Updated Mar.4,2001 15:57 KST

1997 Train Disaster Claims Death Toll of 2,400 People

North Korean railroad trains, due to obsolete tracks and diminishing funding, have long been exposed to danger. In 1997, a passenger train that departed from Haeju, South Hwanghae Province, and headed to Manpo, Jagang Province, derailed on a bridge on a descending slope called Kaegogae Hill between Huichon and Chonchon, and plunged into the valley tens of meters below. It was a horrible disaster, leaving few people alive. Passengers were packed into the train like sardines. People's Army units stationed nearby were mobilized to look after the aftermath, with no villagers allowed to approach the scene of the accident.

A Ministry of Public Security (police) record, for internal use only, totaled the death toll at 2,400 people, according to a North Korean defector who had been assigned to No. 3 Daehyokmyong Sojo when the disaster occurred.
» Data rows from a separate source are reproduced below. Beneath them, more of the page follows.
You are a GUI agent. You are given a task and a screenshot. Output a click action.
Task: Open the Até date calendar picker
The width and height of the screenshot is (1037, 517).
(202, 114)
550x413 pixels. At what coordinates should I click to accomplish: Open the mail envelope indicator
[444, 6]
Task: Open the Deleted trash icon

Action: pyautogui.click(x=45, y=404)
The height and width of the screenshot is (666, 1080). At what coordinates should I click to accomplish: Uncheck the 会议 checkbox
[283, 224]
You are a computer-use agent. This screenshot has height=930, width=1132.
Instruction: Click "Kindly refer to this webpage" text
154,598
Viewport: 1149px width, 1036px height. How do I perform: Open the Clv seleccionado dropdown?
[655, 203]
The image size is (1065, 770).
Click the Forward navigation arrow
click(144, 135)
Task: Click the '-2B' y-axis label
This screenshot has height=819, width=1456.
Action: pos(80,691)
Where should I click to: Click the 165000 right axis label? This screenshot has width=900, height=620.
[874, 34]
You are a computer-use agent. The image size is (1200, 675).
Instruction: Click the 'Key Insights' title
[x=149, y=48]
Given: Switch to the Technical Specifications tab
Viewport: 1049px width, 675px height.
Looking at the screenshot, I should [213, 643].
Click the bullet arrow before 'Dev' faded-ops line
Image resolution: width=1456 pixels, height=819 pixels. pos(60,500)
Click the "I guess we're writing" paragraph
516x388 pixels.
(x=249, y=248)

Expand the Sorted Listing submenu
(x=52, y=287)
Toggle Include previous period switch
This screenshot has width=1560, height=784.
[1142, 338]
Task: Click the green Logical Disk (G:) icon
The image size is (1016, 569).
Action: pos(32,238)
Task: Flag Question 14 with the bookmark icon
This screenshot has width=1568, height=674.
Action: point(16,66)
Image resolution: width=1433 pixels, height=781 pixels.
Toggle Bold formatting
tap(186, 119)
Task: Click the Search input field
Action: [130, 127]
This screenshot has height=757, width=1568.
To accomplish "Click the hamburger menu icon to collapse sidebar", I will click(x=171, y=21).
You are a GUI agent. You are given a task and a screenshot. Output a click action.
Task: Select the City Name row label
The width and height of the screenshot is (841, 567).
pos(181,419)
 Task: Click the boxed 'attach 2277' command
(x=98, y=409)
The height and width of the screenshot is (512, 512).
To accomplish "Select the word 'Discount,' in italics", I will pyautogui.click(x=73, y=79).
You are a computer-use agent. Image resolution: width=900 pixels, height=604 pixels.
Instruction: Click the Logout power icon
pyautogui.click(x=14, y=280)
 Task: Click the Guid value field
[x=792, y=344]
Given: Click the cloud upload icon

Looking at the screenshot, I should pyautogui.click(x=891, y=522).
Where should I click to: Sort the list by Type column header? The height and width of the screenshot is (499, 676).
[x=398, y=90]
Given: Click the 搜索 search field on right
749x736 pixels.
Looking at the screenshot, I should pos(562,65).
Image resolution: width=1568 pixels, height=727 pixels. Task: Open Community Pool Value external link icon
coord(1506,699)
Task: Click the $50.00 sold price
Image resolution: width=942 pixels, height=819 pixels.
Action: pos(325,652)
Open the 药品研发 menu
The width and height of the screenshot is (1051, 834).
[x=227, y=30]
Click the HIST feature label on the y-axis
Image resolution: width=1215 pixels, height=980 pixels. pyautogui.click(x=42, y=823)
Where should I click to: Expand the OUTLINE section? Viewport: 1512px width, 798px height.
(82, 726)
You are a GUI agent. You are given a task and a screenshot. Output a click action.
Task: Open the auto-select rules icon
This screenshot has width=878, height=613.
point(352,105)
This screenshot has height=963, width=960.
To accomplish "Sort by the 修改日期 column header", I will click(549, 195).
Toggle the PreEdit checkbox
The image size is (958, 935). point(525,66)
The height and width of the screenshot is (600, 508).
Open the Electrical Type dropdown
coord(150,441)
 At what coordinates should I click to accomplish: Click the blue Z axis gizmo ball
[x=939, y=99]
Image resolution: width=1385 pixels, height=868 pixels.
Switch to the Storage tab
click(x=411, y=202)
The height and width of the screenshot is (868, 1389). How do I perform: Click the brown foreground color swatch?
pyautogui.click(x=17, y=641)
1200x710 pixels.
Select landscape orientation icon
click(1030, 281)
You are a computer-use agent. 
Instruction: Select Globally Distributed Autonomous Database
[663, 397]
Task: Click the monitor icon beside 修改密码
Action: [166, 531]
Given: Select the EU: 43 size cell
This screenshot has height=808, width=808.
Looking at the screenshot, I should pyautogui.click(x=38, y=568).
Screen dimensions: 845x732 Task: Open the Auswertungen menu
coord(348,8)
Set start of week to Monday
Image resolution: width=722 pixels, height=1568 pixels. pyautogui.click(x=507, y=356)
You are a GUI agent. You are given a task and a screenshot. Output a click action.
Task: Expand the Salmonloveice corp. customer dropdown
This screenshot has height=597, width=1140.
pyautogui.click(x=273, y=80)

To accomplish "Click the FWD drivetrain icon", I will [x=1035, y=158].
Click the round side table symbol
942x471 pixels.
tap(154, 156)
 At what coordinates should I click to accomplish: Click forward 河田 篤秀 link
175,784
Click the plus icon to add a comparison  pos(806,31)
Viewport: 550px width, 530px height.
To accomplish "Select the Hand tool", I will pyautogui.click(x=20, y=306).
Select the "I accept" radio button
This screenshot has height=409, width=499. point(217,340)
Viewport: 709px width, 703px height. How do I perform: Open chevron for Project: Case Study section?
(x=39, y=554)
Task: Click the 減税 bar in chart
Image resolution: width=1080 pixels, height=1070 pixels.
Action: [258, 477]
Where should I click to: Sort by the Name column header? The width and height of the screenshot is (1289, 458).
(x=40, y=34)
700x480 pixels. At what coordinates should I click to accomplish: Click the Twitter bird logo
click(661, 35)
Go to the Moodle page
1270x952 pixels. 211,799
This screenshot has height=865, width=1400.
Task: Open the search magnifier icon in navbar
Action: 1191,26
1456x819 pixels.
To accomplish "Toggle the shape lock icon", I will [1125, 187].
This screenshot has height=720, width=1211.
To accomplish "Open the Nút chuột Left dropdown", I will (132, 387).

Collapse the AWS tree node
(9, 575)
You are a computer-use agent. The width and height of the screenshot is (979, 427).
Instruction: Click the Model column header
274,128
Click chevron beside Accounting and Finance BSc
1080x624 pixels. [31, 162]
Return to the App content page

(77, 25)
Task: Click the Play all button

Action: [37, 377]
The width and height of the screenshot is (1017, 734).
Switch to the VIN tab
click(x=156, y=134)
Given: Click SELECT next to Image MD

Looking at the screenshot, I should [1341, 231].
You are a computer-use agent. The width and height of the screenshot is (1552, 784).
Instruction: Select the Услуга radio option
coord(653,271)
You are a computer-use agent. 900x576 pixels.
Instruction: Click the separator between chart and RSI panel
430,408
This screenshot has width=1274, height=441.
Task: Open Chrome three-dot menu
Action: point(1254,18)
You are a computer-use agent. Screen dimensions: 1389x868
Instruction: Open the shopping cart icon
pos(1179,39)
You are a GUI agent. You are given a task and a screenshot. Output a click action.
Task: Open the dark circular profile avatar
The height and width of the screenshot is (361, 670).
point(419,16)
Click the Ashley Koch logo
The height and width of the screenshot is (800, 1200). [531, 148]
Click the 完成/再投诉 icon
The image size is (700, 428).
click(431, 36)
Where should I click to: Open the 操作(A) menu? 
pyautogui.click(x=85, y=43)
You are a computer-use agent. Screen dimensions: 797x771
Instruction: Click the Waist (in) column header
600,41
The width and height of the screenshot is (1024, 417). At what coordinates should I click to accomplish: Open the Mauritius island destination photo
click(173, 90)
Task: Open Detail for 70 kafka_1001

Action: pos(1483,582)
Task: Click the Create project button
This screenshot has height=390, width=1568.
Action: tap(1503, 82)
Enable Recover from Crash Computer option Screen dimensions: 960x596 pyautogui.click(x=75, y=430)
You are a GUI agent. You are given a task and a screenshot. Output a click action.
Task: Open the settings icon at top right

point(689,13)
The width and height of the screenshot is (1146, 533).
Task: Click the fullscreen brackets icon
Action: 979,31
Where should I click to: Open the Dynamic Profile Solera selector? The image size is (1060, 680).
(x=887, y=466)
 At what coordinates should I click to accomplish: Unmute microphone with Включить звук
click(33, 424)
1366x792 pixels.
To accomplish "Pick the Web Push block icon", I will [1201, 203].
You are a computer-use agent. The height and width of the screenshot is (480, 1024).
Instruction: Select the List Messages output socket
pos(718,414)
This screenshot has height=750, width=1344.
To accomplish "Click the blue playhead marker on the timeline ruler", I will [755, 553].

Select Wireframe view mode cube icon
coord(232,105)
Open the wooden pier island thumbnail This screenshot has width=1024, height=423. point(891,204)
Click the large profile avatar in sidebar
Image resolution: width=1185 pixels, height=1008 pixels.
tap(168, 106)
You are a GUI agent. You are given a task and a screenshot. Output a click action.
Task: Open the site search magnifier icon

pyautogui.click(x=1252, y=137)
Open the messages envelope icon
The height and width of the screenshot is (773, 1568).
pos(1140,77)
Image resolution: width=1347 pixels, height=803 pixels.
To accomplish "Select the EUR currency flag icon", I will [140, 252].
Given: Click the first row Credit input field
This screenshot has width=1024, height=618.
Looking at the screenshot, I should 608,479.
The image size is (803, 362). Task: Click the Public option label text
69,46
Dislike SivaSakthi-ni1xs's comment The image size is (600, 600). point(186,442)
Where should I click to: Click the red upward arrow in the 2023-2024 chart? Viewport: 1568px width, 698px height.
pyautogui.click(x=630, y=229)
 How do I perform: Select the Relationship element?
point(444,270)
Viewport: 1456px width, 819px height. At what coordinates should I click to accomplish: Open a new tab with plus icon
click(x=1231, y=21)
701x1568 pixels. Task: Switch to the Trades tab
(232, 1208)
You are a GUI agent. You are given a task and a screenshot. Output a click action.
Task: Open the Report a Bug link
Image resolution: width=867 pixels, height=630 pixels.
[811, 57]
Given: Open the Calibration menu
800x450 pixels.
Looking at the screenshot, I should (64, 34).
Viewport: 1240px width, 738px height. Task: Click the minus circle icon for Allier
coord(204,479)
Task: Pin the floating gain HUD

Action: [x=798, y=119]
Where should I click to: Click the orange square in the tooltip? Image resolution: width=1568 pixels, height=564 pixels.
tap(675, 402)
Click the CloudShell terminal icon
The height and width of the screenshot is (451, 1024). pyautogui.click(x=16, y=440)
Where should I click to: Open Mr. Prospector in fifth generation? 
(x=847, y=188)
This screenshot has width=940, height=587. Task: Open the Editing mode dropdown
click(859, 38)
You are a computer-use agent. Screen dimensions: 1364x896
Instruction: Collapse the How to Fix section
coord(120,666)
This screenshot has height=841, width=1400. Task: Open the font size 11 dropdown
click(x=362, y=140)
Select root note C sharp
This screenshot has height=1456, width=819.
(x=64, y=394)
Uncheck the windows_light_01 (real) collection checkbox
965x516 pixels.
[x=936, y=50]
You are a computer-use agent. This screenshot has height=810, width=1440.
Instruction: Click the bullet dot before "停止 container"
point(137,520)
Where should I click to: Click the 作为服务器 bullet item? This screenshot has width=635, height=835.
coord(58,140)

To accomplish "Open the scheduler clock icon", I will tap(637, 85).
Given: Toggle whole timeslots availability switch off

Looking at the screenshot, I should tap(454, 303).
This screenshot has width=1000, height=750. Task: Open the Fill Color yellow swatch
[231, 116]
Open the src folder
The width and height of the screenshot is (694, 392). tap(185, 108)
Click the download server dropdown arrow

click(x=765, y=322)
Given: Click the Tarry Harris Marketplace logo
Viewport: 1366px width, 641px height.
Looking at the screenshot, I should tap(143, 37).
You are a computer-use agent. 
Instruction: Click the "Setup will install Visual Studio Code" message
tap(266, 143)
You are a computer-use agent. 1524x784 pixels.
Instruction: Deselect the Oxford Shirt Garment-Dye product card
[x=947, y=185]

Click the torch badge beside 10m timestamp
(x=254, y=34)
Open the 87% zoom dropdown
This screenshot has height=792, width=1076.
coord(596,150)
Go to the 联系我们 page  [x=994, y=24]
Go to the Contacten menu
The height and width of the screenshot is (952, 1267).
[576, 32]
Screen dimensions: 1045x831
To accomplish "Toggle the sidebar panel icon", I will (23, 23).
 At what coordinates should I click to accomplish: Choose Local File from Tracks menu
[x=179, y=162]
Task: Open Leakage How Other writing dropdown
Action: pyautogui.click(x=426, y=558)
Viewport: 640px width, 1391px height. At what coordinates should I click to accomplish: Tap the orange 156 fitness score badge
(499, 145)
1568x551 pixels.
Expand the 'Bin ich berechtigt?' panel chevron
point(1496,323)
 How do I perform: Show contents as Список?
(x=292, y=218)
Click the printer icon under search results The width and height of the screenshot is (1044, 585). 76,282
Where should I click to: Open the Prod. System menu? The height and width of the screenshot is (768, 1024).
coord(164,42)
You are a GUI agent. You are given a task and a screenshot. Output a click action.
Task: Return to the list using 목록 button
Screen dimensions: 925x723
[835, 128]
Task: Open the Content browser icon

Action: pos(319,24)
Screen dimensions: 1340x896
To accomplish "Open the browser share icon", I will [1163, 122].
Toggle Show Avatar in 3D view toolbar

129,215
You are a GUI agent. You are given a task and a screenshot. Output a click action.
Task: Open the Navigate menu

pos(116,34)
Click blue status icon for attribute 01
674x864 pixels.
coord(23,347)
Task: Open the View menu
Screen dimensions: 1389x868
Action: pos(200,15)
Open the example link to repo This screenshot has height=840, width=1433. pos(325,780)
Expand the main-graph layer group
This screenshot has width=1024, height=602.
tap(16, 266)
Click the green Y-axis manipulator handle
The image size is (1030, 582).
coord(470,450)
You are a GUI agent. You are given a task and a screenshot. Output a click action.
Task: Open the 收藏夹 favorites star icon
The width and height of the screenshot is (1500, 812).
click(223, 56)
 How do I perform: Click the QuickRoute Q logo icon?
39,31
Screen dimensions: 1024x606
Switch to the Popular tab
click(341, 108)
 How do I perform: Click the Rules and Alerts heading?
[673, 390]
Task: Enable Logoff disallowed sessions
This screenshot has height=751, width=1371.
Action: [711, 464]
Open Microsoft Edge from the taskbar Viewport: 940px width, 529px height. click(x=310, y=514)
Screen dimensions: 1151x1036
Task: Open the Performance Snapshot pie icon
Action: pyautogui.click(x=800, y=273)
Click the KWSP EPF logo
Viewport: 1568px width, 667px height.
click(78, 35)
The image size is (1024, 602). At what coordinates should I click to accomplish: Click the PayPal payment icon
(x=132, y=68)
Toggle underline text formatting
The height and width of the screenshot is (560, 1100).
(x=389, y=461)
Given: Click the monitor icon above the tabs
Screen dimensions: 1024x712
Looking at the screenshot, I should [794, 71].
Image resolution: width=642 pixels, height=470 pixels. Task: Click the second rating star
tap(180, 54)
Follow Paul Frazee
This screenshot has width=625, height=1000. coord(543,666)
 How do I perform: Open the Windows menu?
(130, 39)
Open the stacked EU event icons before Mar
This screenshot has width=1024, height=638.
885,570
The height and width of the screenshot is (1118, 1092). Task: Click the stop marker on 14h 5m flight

Widely-spread rumors then had it that over 2,000 died in the train accident. As public sentiments deteriorated considerably in the face of acute food shortages, some rumors blamed a few South Korean espionage agents for the accident.

After a while, the Kaechon railroad bureau director, the military commander in charge of the area's railroads and an engineer in charge of the tracks of the accident site are said to have been publicly executed. In addition, 36 ranking officials of the Kaechon railroad bureau were relieved of their posts. Unlike other major accidents, a considerable number of passengers on the train who were killed in the disaster were posthumously made "martyrs." This indicates that the North Korean authorities, for fear of side-effects from the accident, went a long way to cope with popular feelings.